PROBLEM TO WORK ON:
Write out the lines of the items as a JSON list of strings, one string per line and no blank lines, covering the stretch from the line that contains "The image size is (666, 1107)." through the end of the items.

INFORMATION:

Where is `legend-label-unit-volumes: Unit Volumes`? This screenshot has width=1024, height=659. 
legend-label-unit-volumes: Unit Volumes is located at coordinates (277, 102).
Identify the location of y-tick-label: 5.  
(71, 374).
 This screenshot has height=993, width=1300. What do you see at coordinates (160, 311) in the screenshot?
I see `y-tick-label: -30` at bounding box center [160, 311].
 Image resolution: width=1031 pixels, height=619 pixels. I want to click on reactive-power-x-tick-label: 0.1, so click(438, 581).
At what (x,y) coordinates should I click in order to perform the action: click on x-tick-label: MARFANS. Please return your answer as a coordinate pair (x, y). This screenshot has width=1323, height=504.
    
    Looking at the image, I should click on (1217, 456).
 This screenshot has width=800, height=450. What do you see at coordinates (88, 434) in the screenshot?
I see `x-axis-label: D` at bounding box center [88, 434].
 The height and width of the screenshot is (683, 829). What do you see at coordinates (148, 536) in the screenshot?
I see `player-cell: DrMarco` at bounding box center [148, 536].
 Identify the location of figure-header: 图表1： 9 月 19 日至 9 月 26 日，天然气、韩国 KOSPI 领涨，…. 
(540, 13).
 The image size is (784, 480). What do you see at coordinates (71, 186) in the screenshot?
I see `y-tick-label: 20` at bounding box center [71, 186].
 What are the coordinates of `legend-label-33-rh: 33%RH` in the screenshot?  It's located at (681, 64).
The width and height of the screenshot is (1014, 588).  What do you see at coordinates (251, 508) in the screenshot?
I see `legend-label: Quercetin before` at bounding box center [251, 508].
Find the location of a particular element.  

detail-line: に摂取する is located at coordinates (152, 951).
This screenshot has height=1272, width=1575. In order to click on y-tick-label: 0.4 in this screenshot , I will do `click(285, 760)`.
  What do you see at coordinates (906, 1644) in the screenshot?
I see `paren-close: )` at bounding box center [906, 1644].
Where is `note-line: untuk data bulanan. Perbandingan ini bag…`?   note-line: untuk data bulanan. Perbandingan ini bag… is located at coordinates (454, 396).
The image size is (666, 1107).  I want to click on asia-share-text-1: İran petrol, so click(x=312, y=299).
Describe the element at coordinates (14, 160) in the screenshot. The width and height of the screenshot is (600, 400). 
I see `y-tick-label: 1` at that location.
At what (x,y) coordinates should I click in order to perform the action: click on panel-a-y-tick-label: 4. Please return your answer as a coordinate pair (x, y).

SOLUTION TO THE PROBLEM:
[
  "The image size is (666, 1107).  I want to click on asia-share-text-1: İran petrol, so click(x=312, y=299).",
  "Describe the element at coordinates (14, 160) in the screenshot. The width and height of the screenshot is (600, 400). ",
  "I see `y-tick-label: 1` at that location.",
  "At what (x,y) coordinates should I click in order to perform the action: click on panel-a-y-tick-label: 4. Please return your answer as a coordinate pair (x, y)."
]